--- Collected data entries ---
== == ==

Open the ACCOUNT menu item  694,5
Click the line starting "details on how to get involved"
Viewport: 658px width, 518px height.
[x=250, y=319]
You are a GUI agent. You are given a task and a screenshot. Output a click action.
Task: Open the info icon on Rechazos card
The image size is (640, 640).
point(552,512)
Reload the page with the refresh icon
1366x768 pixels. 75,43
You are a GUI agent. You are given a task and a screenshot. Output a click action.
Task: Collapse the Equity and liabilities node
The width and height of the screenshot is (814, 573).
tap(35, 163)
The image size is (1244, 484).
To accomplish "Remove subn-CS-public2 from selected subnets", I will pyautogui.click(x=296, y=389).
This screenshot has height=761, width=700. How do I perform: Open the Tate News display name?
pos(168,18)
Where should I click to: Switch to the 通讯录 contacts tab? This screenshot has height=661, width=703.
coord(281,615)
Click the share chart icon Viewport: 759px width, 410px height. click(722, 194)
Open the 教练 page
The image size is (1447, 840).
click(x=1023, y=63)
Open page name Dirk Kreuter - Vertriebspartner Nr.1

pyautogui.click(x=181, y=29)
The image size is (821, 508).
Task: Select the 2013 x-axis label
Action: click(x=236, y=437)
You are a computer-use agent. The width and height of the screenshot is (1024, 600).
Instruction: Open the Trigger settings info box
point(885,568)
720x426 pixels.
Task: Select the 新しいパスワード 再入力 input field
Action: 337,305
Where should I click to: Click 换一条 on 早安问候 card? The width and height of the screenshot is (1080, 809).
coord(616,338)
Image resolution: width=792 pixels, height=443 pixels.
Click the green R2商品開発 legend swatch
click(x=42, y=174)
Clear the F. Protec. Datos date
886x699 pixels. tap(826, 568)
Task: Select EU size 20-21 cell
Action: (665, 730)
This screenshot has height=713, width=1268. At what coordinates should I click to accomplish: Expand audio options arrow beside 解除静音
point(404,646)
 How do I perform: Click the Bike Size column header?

== == ==

--- Requirement ---
Print the line containing "Where should I click to: Click" and every line after it to the end of the records above, exactly as written, and nothing else.

--- Answer area ---
Where should I click to: Click 换一条 on 早安问候 card? The width and height of the screenshot is (1080, 809).
coord(616,338)
Image resolution: width=792 pixels, height=443 pixels.
Click the green R2商品開発 legend swatch
click(x=42, y=174)
Clear the F. Protec. Datos date
886x699 pixels. tap(826, 568)
Task: Select EU size 20-21 cell
Action: (665, 730)
This screenshot has height=713, width=1268. At what coordinates should I click to accomplish: Expand audio options arrow beside 解除静音
point(404,646)
 How do I perform: Click the Bike Size column header?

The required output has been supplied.